To me, this is the strangest, most illogical of the five models. The model describes the merging of Public Relations and Marketing into a single entity. In this model, the two are indistinguishable, at least conceptually. It is difficult to imagine, however, that the outputs of this hybrid would all be as much PR as marketing in nature and vice versa. There are, of course, marketing activities that have PR implications; and PR activities influence business performance so have implications for marketing. Nevertheless, the absolute equalisation of the two seems unfeasible or at least counter-intuitive if we accept the two are different, as older models declare and as certain current applications still suggest is the case.

It is possible that such a model results from the observation of overlaps in the practical effects and enacted processes of these two previously distinct activities, and the consequent death of the need, therefore, to separate them functionally or conceptually. This might reflect big-picture, progressive, integration thinking on the part of management, or the genuine absence of a practical case for separation of the two. Maybe both. The company’s persona, culture, professed ethos, market offerings, ambitions, and strategy may be such that any form of labeling is regarded as a limiting factor so is avoided.

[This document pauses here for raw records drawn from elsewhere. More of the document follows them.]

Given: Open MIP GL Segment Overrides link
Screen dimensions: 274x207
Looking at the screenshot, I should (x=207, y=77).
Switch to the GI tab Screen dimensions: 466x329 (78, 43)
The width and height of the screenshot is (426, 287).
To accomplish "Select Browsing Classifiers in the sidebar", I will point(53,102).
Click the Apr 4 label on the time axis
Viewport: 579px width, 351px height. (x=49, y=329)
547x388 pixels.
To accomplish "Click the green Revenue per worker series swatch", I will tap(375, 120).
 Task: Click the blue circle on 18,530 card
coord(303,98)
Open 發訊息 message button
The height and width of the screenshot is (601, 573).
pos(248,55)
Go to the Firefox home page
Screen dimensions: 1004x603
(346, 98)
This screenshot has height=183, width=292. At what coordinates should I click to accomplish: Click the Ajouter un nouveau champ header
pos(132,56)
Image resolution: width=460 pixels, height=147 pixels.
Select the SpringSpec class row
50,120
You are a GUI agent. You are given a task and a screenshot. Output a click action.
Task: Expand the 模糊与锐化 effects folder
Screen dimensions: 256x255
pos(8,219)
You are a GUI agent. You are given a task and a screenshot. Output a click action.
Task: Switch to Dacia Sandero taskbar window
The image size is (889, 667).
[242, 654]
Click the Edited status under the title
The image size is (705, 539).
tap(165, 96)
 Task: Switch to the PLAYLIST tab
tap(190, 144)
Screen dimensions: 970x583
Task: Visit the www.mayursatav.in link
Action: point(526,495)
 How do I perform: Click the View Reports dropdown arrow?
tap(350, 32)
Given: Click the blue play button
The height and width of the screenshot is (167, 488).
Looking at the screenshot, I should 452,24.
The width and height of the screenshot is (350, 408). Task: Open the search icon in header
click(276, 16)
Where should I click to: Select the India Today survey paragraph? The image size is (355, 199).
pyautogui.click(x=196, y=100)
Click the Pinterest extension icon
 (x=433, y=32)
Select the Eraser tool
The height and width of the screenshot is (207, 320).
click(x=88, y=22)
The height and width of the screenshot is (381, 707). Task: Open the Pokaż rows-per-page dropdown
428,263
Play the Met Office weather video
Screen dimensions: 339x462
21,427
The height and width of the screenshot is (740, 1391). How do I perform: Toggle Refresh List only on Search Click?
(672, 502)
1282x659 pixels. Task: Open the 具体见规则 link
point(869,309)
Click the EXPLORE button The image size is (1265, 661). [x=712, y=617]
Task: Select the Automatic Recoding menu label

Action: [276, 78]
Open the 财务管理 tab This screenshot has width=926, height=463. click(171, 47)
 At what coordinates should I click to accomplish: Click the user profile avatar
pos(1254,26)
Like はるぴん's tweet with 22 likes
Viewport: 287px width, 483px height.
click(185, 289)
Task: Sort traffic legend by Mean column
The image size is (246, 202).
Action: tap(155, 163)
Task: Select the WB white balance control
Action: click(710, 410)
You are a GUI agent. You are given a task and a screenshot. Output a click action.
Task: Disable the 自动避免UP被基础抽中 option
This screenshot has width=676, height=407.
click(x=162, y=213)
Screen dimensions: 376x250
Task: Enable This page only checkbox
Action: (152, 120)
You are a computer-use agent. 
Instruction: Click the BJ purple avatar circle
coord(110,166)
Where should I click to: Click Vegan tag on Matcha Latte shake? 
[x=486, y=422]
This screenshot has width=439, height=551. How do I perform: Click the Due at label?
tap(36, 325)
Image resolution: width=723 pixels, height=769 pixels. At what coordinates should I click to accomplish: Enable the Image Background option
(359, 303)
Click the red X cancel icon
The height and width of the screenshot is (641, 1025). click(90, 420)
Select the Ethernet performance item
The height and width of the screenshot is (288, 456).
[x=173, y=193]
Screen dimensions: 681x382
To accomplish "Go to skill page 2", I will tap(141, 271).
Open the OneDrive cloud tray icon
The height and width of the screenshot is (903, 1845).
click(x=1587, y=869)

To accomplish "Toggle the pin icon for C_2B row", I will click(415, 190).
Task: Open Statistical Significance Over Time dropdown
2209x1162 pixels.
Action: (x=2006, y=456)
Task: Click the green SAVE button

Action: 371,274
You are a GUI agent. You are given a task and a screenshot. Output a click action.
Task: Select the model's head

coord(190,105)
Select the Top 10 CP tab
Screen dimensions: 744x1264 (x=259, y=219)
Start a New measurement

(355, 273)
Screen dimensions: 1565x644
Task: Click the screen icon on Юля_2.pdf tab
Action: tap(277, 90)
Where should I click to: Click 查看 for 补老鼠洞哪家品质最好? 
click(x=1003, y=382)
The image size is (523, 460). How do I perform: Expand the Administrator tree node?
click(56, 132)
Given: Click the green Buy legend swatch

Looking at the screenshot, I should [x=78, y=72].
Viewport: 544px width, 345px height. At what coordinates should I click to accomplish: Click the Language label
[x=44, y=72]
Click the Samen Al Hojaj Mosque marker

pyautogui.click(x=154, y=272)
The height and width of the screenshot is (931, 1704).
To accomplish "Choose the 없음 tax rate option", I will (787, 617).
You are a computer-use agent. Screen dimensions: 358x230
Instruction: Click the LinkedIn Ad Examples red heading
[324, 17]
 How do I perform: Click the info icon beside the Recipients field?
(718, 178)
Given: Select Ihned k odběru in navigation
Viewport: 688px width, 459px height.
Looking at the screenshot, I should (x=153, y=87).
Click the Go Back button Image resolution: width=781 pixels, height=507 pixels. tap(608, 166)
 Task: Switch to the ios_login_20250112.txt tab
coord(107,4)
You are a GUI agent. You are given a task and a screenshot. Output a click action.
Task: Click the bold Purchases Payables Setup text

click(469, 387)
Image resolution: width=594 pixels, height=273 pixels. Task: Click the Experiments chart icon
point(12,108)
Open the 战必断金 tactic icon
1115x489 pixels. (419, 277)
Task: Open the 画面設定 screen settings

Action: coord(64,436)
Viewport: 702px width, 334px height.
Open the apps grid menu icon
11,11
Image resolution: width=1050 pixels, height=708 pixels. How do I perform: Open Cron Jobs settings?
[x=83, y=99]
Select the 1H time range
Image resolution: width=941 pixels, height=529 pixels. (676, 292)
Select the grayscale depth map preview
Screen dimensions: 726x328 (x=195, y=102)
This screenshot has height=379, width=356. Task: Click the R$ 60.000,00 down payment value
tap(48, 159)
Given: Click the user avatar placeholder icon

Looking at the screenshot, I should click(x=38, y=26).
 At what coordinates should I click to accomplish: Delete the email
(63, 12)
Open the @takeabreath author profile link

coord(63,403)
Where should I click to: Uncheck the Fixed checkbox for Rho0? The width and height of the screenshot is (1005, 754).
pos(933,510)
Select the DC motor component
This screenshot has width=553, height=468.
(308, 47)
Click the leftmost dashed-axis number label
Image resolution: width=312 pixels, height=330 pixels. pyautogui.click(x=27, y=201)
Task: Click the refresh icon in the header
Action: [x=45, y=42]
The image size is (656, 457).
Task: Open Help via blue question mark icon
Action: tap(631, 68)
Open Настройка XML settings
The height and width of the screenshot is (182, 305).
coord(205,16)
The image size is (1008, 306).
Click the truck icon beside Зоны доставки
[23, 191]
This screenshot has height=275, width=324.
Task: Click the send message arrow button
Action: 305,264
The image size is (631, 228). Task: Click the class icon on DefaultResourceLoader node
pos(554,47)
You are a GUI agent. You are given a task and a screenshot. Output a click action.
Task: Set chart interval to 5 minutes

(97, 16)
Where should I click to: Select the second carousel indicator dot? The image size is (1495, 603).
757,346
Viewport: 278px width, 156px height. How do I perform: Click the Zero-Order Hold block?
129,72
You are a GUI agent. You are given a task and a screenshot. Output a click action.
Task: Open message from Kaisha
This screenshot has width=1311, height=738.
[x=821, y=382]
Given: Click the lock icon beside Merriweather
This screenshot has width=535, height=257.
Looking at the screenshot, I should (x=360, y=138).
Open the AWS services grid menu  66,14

Considering the current socio-technological milieu (described in the article on D-Pub), this model may not be so bizarre after all. In fact, its comprehensibility may be enhanced simply by the removal of the PR-or-Marketing dichotomy. If the terms “Public Relations” and “Marketing [Communications]” were downgraded to component status under a more fitting, relevant, amalgamating term that united the two (and others) but allowed each to be operated independently, might a solution be thereby achieved?

Might that term be “Corporate Communication(s)”?